• **What the task requires**
Edit the listing below by replacing "Open" with "Launch" and leaving everything else unchanged. Leave the pictures out of your answer.

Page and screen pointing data
####
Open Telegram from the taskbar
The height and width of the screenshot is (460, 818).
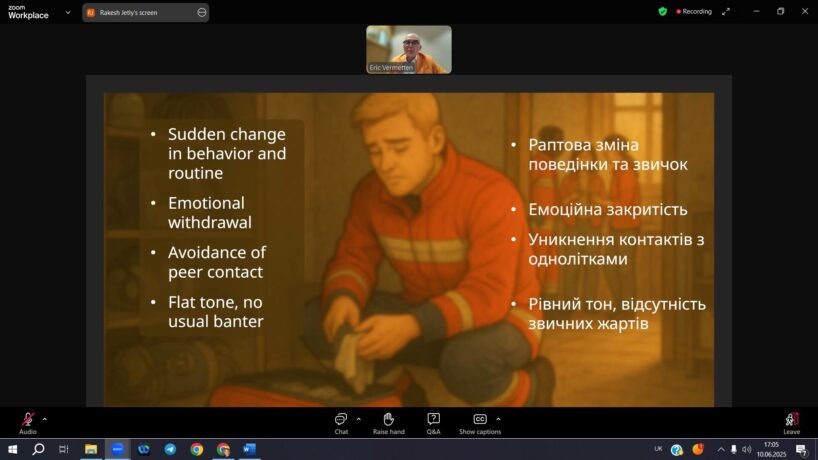(170, 449)
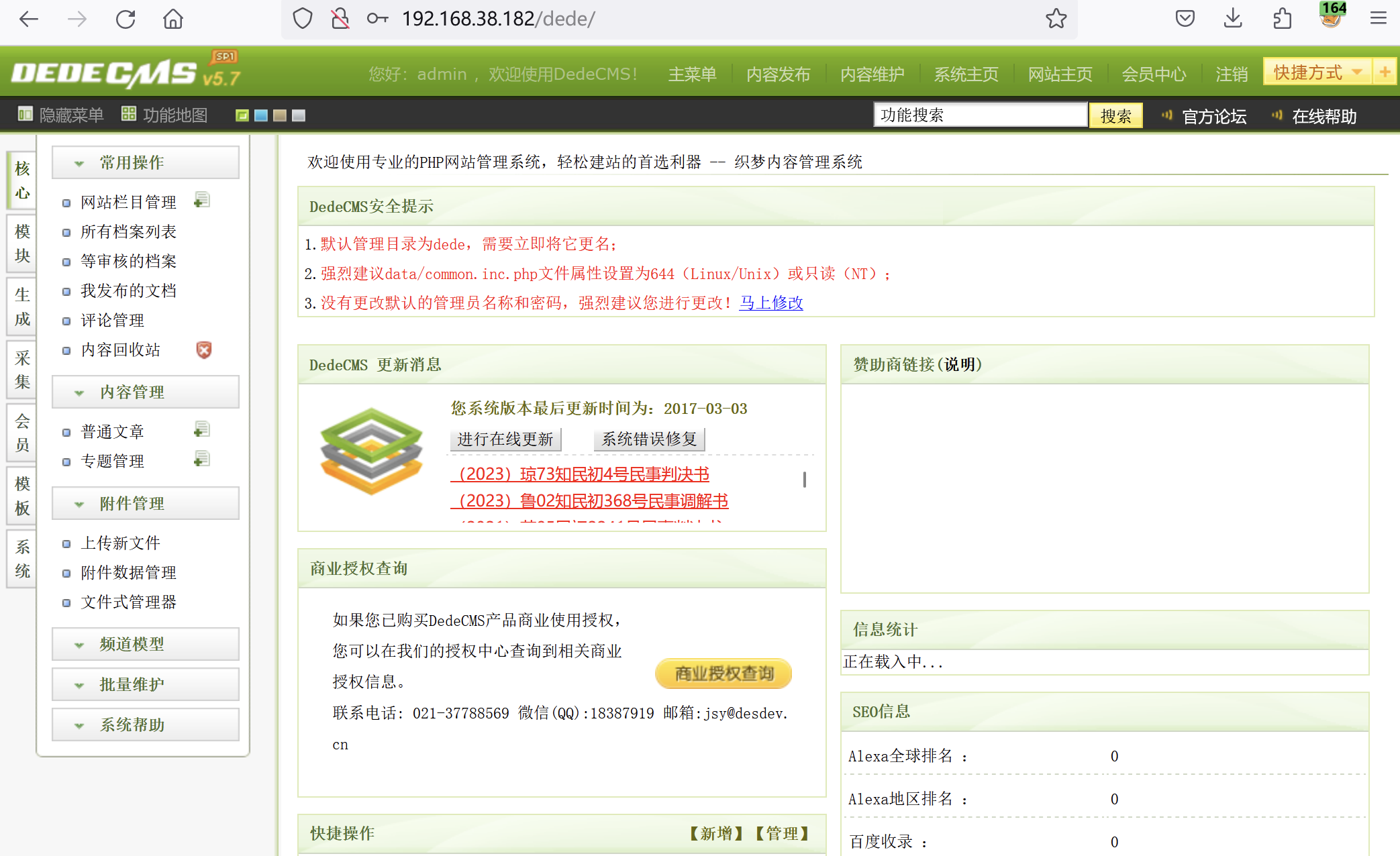Click the 在线帮助 speaker icon
1400x856 pixels.
(1276, 115)
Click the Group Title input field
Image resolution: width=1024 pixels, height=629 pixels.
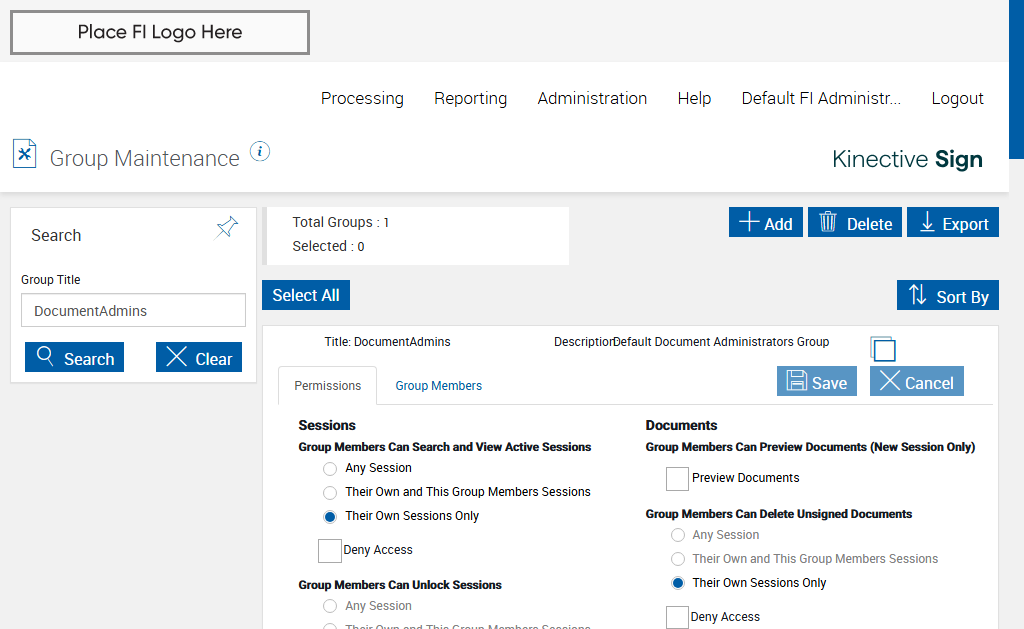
####
• **Response to the task**
Launch Telegram from the taskbar
The height and width of the screenshot is (460, 818).
(170, 449)
Click the 在线帮助 speaker icon
1400x856 pixels.
(1276, 115)
Click the Group Title input field
Image resolution: width=1024 pixels, height=629 pixels.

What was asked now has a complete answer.